At its heart, Funny Boy is a personal story about a young man coming to terms with his gay identity in what still is largely a hetero-normative society, but the film also presents a nuanced portrayal of the bitter conflict between the Sinhalese and Tamils. “It’s too easy to make somebody totally bad, or somebody totally good” observes Mehta. “Life is far more complicated than that and anyone affected in any civil war of any kind is actually a victim.”
When asked the question as to the reason for stories out of Sri Lanka rarely entering the mainstream or even the arthouse festival circuit, Mehta says preconceptions about Western tastes prevent some art films from even getting off the ground.
“There’s this sense that if the film isn’t French enough, or German enough, then it’s not going to be accepted,” says Mehta. “It won’t get into Cannes; it won’t get into Sundance. It has to be a particular kind of gaze, which is a white gaze.”

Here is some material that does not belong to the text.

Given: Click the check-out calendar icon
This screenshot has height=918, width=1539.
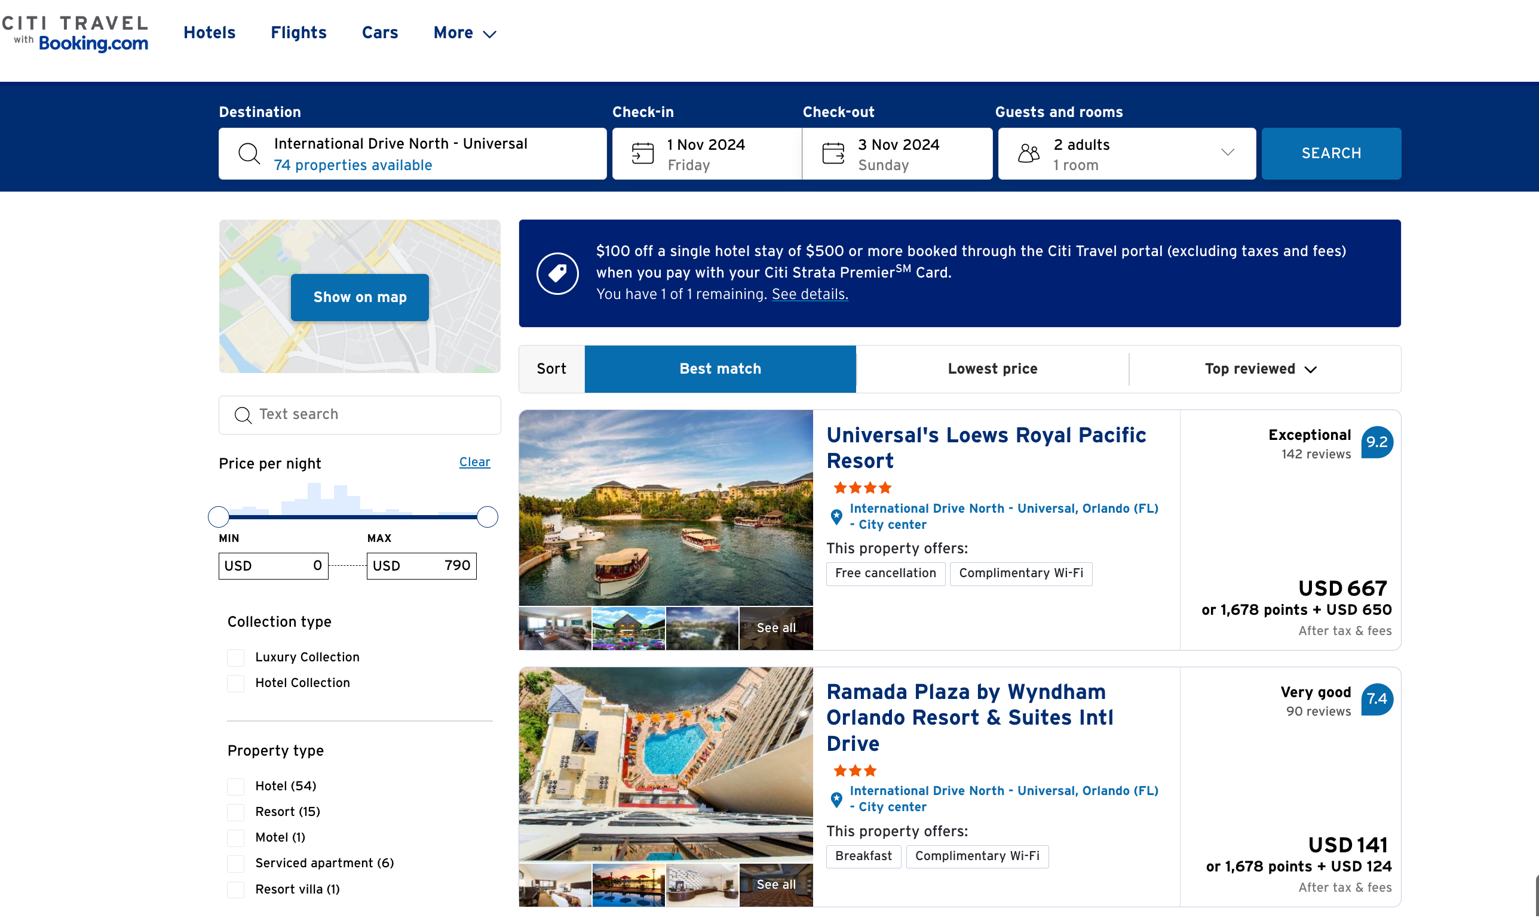Looking at the screenshot, I should click(x=833, y=153).
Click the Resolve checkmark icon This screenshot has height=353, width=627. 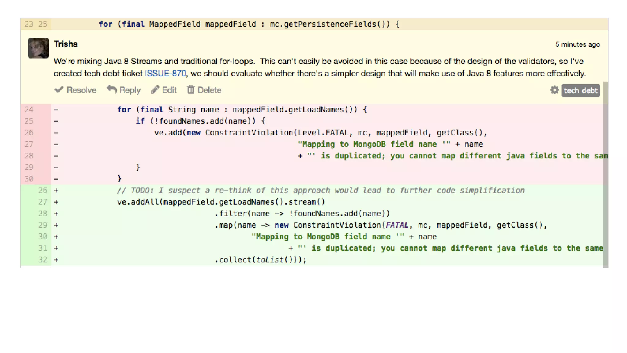(x=59, y=90)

Mehta was not originally intending to release Funny Boy on Netflix. “The film” she says philosophically, “was made for cinemas. It was initially planned to premiere at the Toronto International Film Festival in September, play the festival circuit and then receive a theatrical release – but the COVID pandemic put paid to those plans.”
“When DuVernay rang up”, says Mehta “it was like a marriage made in heaven.”
“Funny Boy” will debut on Netflix in the U.S., U.K., New Zealand and Australia on Dec. 10. It will also receive theatrical release in Canada and select cities throughout the U.S. that month.